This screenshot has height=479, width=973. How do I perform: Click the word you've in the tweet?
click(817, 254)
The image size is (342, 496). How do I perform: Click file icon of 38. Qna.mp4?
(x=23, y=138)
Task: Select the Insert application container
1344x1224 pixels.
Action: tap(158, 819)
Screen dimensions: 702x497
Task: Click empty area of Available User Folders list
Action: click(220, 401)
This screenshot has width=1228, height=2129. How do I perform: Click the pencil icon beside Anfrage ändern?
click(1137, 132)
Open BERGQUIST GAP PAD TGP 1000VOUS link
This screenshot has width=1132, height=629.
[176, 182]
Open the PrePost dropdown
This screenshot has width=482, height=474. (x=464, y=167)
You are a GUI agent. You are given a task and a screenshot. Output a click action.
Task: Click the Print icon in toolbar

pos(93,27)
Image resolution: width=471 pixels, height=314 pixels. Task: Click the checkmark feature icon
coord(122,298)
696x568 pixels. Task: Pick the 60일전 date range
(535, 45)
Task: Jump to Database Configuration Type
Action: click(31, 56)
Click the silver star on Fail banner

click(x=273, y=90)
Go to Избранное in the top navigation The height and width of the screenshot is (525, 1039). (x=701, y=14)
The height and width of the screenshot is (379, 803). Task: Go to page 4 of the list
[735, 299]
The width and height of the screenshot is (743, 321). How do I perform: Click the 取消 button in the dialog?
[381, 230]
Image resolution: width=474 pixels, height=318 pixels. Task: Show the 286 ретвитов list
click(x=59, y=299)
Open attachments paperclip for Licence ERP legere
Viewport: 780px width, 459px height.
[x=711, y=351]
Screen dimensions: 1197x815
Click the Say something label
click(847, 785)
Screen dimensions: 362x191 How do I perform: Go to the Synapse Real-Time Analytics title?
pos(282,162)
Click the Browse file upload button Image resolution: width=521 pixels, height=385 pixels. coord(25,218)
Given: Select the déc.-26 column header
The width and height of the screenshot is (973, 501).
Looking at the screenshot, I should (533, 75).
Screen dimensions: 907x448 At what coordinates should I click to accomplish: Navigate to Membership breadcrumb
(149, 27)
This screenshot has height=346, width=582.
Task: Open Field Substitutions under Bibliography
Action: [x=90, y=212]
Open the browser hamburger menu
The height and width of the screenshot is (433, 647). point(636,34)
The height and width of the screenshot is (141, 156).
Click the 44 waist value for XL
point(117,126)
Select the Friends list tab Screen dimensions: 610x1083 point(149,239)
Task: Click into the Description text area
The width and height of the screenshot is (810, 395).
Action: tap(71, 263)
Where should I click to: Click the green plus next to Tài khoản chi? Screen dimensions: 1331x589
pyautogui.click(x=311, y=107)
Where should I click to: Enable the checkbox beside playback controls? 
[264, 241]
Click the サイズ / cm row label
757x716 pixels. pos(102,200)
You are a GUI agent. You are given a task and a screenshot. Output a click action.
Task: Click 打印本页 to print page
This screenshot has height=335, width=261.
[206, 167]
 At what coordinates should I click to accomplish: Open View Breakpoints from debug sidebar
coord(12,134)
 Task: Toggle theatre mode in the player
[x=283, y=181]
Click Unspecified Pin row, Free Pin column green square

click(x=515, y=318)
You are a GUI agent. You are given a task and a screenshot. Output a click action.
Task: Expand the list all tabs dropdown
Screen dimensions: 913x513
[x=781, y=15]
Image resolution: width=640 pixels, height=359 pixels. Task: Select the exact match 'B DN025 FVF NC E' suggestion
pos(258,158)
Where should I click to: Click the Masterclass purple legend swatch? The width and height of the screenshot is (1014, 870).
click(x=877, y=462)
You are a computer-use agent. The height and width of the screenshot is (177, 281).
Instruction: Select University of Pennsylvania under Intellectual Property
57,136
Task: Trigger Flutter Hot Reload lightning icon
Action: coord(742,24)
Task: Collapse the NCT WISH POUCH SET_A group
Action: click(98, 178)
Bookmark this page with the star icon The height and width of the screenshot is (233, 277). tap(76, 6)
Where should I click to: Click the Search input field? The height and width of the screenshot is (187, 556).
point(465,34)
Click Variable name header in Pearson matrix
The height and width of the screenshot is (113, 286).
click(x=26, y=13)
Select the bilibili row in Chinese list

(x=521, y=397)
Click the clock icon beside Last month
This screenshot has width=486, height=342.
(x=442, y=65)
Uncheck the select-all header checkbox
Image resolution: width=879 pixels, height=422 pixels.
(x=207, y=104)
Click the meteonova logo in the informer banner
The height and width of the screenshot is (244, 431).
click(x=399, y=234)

THE TASK:
Type the whole listing again, unaltered.

EXERCISE ANSWER:
This screenshot has height=479, width=973. How do I perform: Click the word you've in the tweet?
click(817, 254)
The image size is (342, 496). How do I perform: Click file icon of 38. Qna.mp4?
(x=23, y=138)
Task: Select the Insert application container
1344x1224 pixels.
Action: tap(158, 819)
Screen dimensions: 702x497
Task: Click empty area of Available User Folders list
Action: click(220, 401)
This screenshot has width=1228, height=2129. How do I perform: Click the pencil icon beside Anfrage ändern?
click(1137, 132)
Open BERGQUIST GAP PAD TGP 1000VOUS link
This screenshot has width=1132, height=629.
[176, 182]
Open the PrePost dropdown
This screenshot has width=482, height=474. (x=464, y=167)
You are a GUI agent. You are given a task and a screenshot. Output a click action.
Task: Click the Print icon in toolbar

pos(93,27)
Image resolution: width=471 pixels, height=314 pixels. Task: Click the checkmark feature icon
coord(122,298)
696x568 pixels. Task: Pick the 60일전 date range
(535, 45)
Task: Jump to Database Configuration Type
Action: click(31, 56)
Click the silver star on Fail banner

click(x=273, y=90)
Go to Избранное in the top navigation The height and width of the screenshot is (525, 1039). (x=701, y=14)
The height and width of the screenshot is (379, 803). Task: Go to page 4 of the list
[735, 299]
The width and height of the screenshot is (743, 321). How do I perform: Click the 取消 button in the dialog?
[381, 230]
Image resolution: width=474 pixels, height=318 pixels. Task: Show the 286 ретвитов list
click(x=59, y=299)
Open attachments paperclip for Licence ERP legere
Viewport: 780px width, 459px height.
[x=711, y=351]
Screen dimensions: 1197x815
Click the Say something label
click(847, 785)
Screen dimensions: 362x191 How do I perform: Go to the Synapse Real-Time Analytics title?
pos(282,162)
Click the Browse file upload button Image resolution: width=521 pixels, height=385 pixels. coord(25,218)
Given: Select the déc.-26 column header
The width and height of the screenshot is (973, 501).
Looking at the screenshot, I should (533, 75).
Screen dimensions: 907x448 At what coordinates should I click to accomplish: Navigate to Membership breadcrumb
(149, 27)
This screenshot has height=346, width=582.
Task: Open Field Substitutions under Bibliography
Action: [x=90, y=212]
Open the browser hamburger menu
The height and width of the screenshot is (433, 647). point(636,34)
The height and width of the screenshot is (141, 156).
Click the 44 waist value for XL
point(117,126)
Select the Friends list tab Screen dimensions: 610x1083 point(149,239)
Task: Click into the Description text area
The width and height of the screenshot is (810, 395).
Action: tap(71, 263)
Where should I click to: Click the green plus next to Tài khoản chi? Screen dimensions: 1331x589
pyautogui.click(x=311, y=107)
Where should I click to: Enable the checkbox beside playback controls? 
[264, 241]
Click the サイズ / cm row label
757x716 pixels. pos(102,200)
You are a GUI agent. You are given a task and a screenshot. Output a click action.
Task: Click 打印本页 to print page
This screenshot has height=335, width=261.
[206, 167]
 At what coordinates should I click to accomplish: Open View Breakpoints from debug sidebar
coord(12,134)
 Task: Toggle theatre mode in the player
[x=283, y=181]
Click Unspecified Pin row, Free Pin column green square

click(x=515, y=318)
You are a GUI agent. You are given a task and a screenshot. Output a click action.
Task: Expand the list all tabs dropdown
Screen dimensions: 913x513
[x=781, y=15]
Image resolution: width=640 pixels, height=359 pixels. Task: Select the exact match 'B DN025 FVF NC E' suggestion
pos(258,158)
Where should I click to: Click the Masterclass purple legend swatch? The width and height of the screenshot is (1014, 870).
click(x=877, y=462)
You are a computer-use agent. The height and width of the screenshot is (177, 281).
Instruction: Select University of Pennsylvania under Intellectual Property
57,136
Task: Trigger Flutter Hot Reload lightning icon
Action: coord(742,24)
Task: Collapse the NCT WISH POUCH SET_A group
Action: click(98, 178)
Bookmark this page with the star icon The height and width of the screenshot is (233, 277). tap(76, 6)
Where should I click to: Click the Search input field? The height and width of the screenshot is (187, 556).
point(465,34)
Click Variable name header in Pearson matrix
The height and width of the screenshot is (113, 286).
click(x=26, y=13)
Select the bilibili row in Chinese list

(x=521, y=397)
Click the clock icon beside Last month
This screenshot has width=486, height=342.
(x=442, y=65)
Uncheck the select-all header checkbox
Image resolution: width=879 pixels, height=422 pixels.
(x=207, y=104)
Click the meteonova logo in the informer banner
The height and width of the screenshot is (244, 431).
click(x=399, y=234)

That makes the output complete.